The Black Girl Times (BGX) has already covered how justice court related fines contribute to recidivism. Now a February report suggests it doesn’t matter who’s paying the bill, be it you or your parents. Fines and fees share a connection with future acts of delinquency in youth, just as it does with adults.
New research out of Florida reached a host of conclusions about the damaging role fines and fees play in upsetting the life path of Black and brown youth caught in the penal system. The report, A Statewide Analysis of the Impact of Restitution and Fees on Juvenile Recidivism in Florida Across Race & Ethnicity, made several key findings. Firstly, it discovered fines administered to both Black and Hispanic youth were significantly higher fees, particularly among youth residing in areas with greater concentrated economic disadvantage. After matching impacted youth, analysts also discovered the fees increased the likelihood of recidivism in Black youth over that of Hispanic youth.
For the last 20 years, conservative legislatures could not get enough of cutting taxes, but rather than reduce spending, states turn elsewhere to fill budget holes caused by cuts. This includes massive increases in fines and fees, and Florida’s fine system is particularly onerous. Every young person who comes in contact with a Florida court gets stuck with fees, regardless of guilt or innocence. Justice system reform advocate Juvenile Law Center points out that Florida law authorizes “31 different court fees, costs and surcharges” for youth and their families. These include court administration fees, public defense fees, medical fees, detention costs, arbitrary surcharges, and overpriced supervision fees.
These mounting costs are easily enough to push thousands of children and their families into debt.
The 12,693 youth studied showed Black youth facing an average of $709.50 in costs while Hispanic youth got saddled with an average of $633.33 in fees. White youth, in comparison, saw an average bill of $426.50 for their transgressions. Young males got an average $636.60 in fees, vs young women who got $414. Survey demographics for the report were 73.3% male, 43.8% Black, 38.4% white and 17.8% Hispanic.
Most youth, especially those under the legal age to obtain employment, have no means to pay any monetary sanctions on their own, so the costs are distributed to their families along with the unfortunate bonus of debt stress.

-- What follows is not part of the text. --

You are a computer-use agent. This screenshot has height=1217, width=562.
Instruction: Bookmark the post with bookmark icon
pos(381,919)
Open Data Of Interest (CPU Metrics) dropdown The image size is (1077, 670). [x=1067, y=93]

The report discovered nearly half of respondents had to get the money from family or friends. This is a big problem for a family from an impoverished neighborhood, which feels the impact of a new bill more acutely. About 33% of respondents said their families would not be able to pay other bills when the court fees came due. Another 24% admitted the fees would negatively impact their families, and roughly 28.9% of respondents said their families would have to borrow to pay the money.
Another 33% said the fees would negatively impact family relationships and cause tension, which brings into question problems with family and family relationships being among the most important risk factors for juvenile offending and delinquency in Florida.

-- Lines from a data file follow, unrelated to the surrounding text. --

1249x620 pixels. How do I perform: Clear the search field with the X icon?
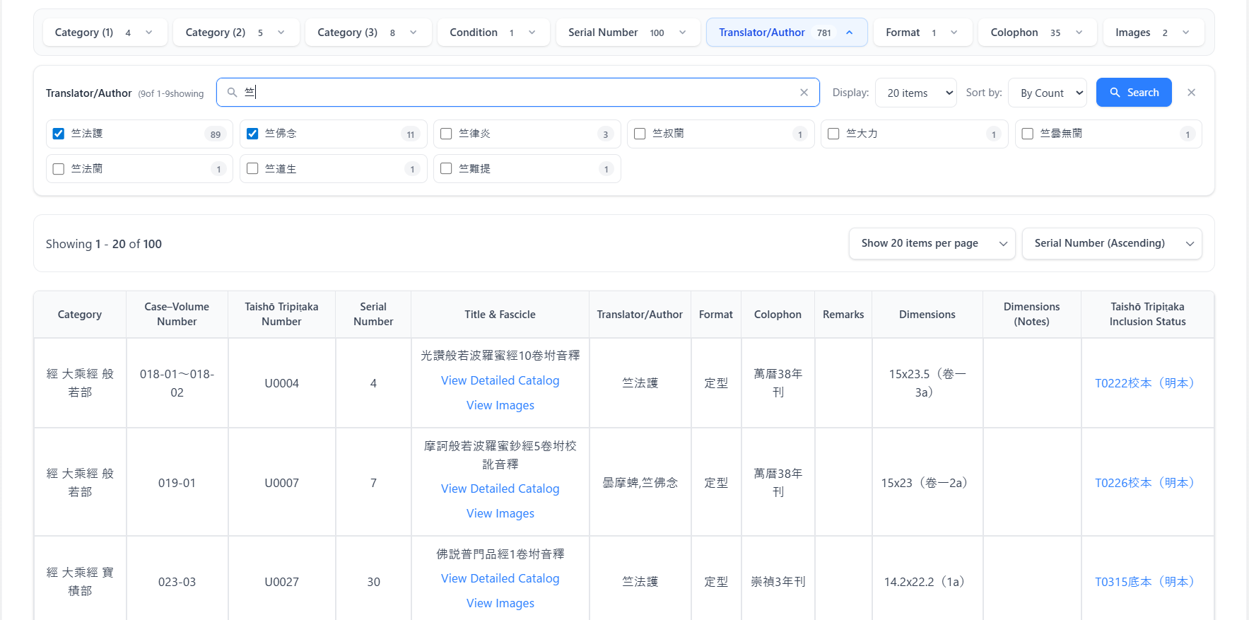(x=804, y=93)
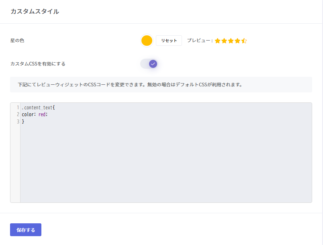323x245 pixels.
Task: Click the カスタムCSSを有効にする label
Action: pos(38,63)
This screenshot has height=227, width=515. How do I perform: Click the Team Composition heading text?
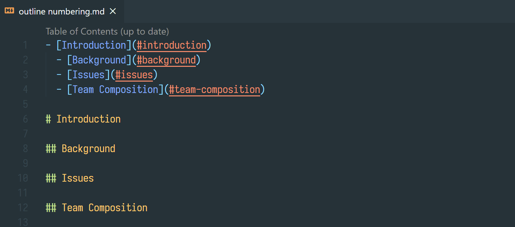click(x=104, y=208)
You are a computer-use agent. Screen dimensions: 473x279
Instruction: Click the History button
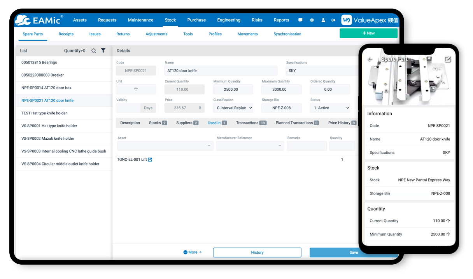pyautogui.click(x=257, y=253)
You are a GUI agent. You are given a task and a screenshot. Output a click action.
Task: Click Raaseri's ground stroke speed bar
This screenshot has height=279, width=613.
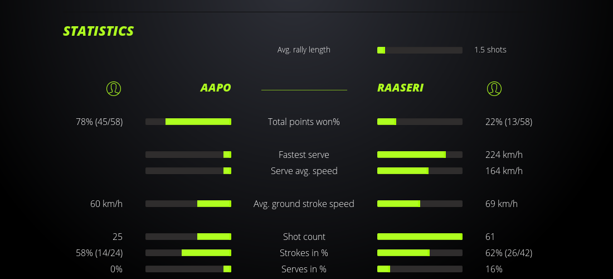[x=420, y=204]

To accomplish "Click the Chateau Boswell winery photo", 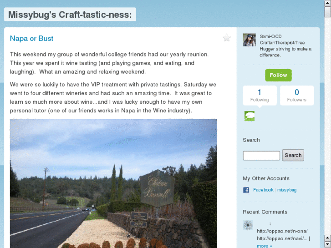I will pyautogui.click(x=113, y=183).
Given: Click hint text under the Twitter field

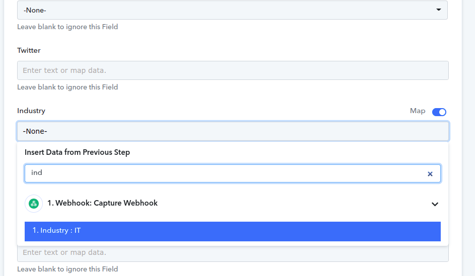Looking at the screenshot, I should click(x=67, y=87).
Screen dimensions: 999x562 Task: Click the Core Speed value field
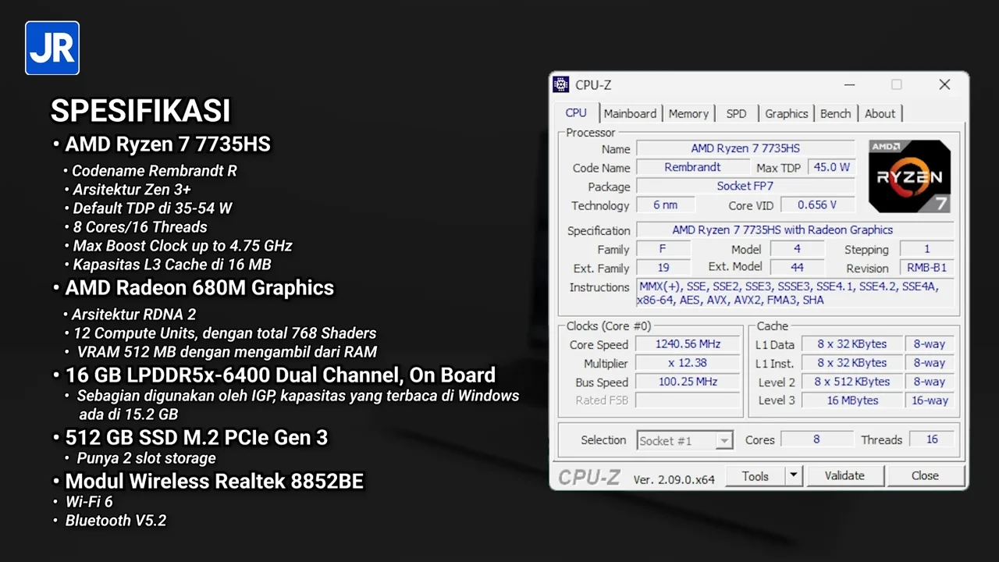coord(688,344)
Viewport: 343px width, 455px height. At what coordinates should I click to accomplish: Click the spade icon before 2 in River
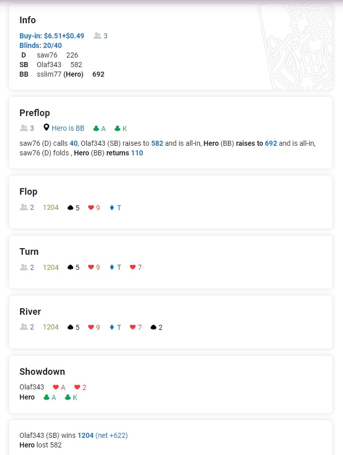point(153,327)
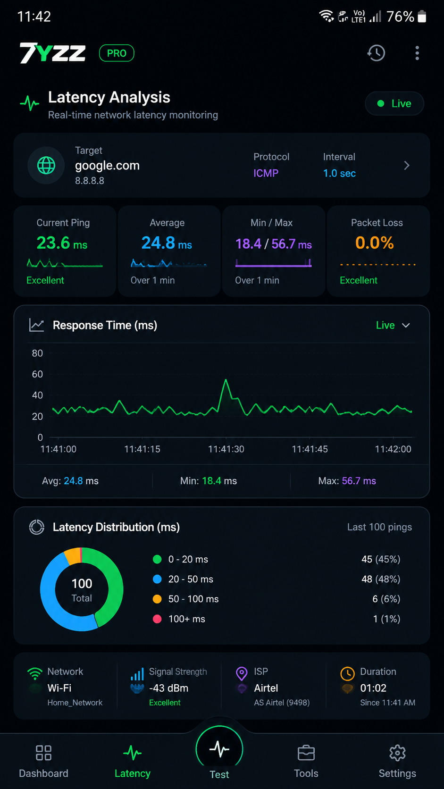
Task: Tap the Wi-Fi Network icon
Action: pos(34,673)
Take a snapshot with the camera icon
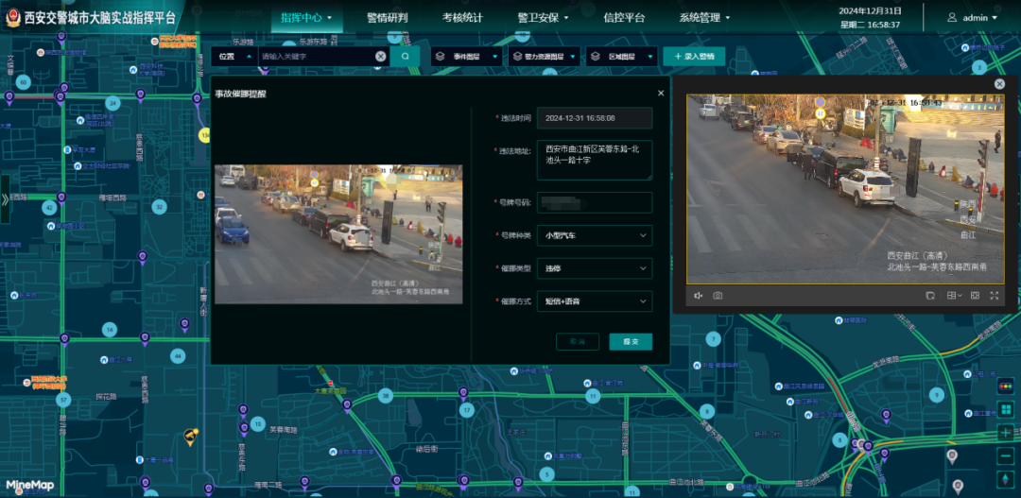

In the state of Florida—as in many other states—youth with outstanding court debt are not allowed to expunge their records. Neither are they able to obtain driver’s licenses or participate in job corps programs. If the fees aren’t paid, the child could spend more time in a detention center or under some form of police custody. These factors all work together to diminish young people’s chances for success in adulthood, and/or delaying their social growth by years.

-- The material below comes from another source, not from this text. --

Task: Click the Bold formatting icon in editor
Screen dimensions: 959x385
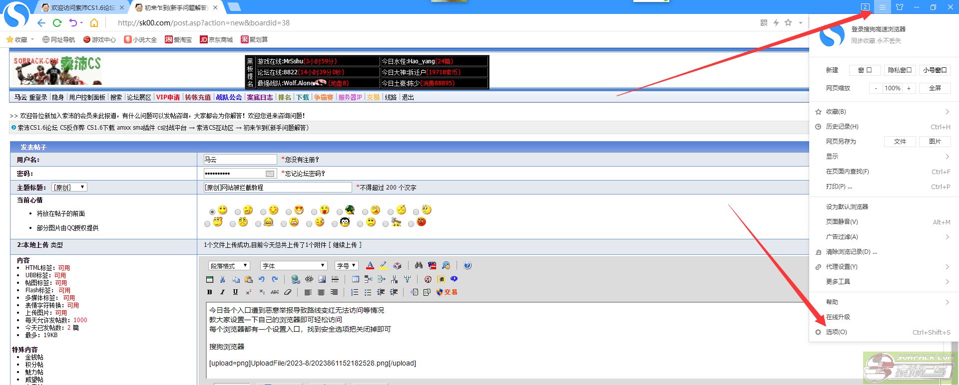Action: (x=210, y=292)
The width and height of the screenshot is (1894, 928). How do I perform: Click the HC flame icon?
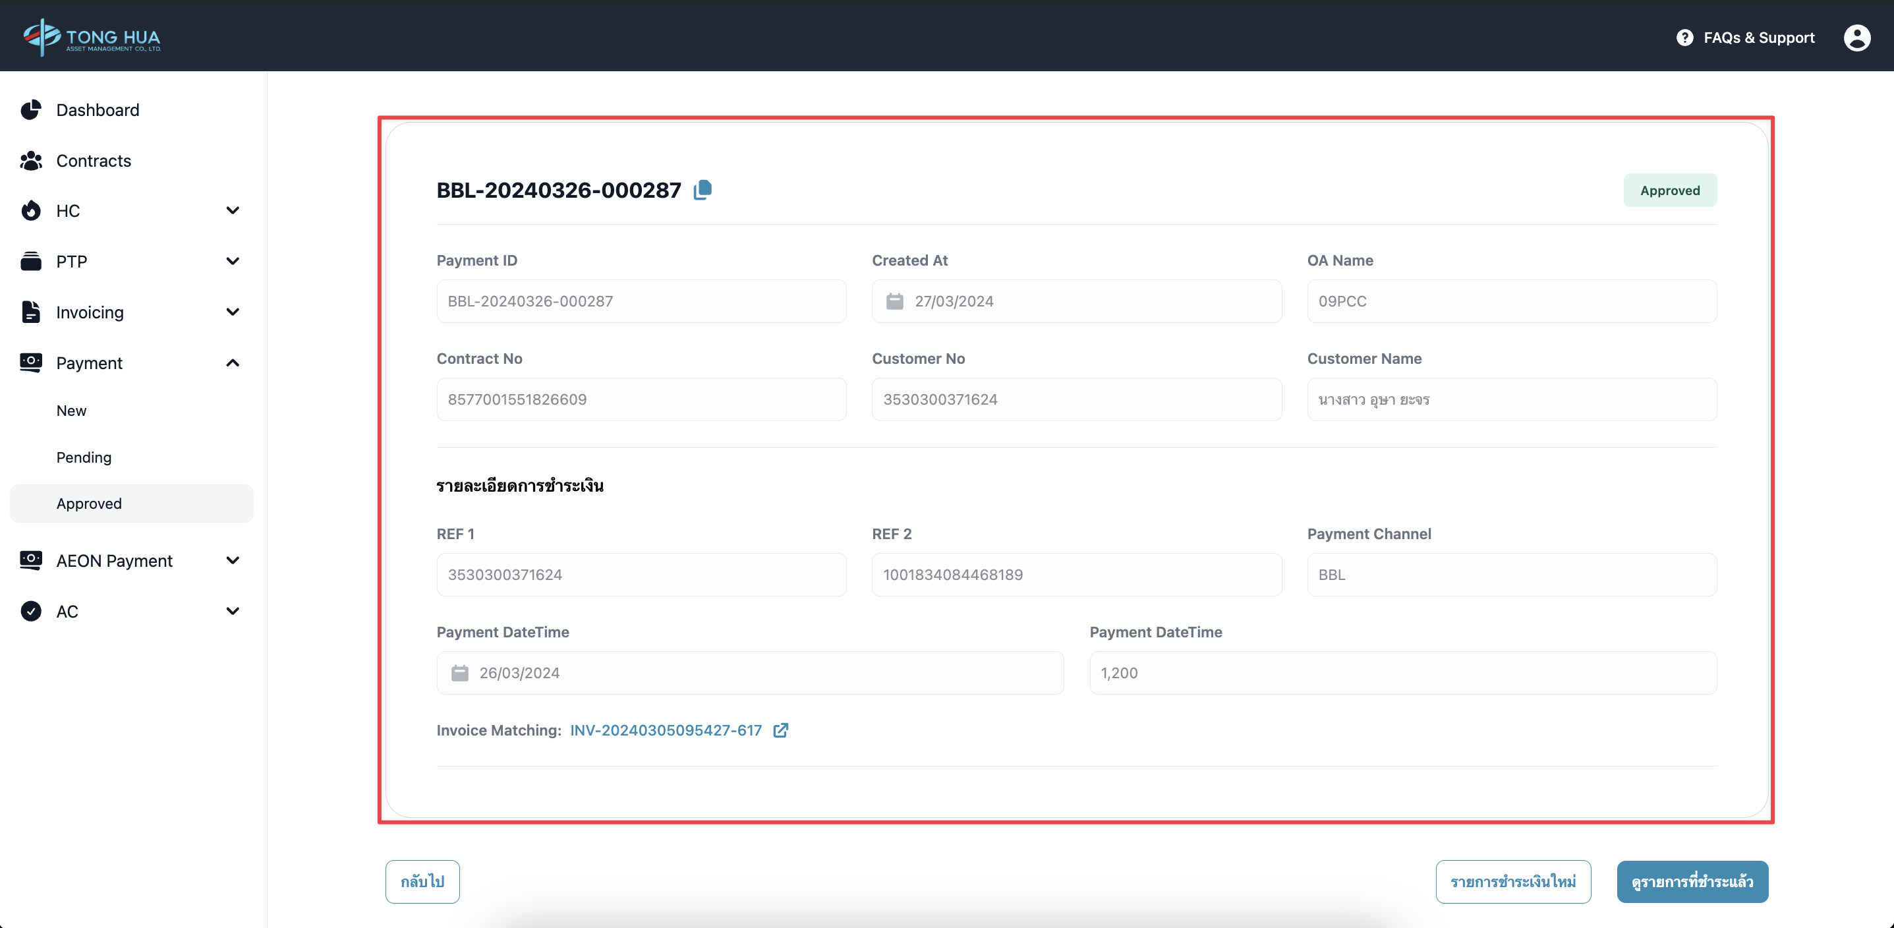click(x=30, y=210)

The report also brought to light the possibility of court fees more directly encouraging recidivism by tempting youth to engage in illegal activities to pay them off. The survey discovered 13.3% of the youth respondents were OK with the idea of engaging in additional criminal activity to personally pay the fees.
Despite their impact, very few court fees are ever paid, and it still costs the state money to track the fees and fund people to squeeze people for payment. In 2019, for example, only 11% of the $5.1 million juvenile fees assessed throughout Florida were ever collected. The Juvenile Law Center added that only 13% of the $3.3 million in fees assessed against youth in 2021 was eventually paid. When combined with the deleterious effects outlined in the report, the low “return on investment” of court fees appear to neutralize whatever benefit they were designed to deliver.
Other states have already stopped assigning court fees, and Florida leaders are now considering the possibility of doing the same. Legislators failed to end them in 2021, but critics are urging legislators to reconsider the option this year during the 2023 legislative session.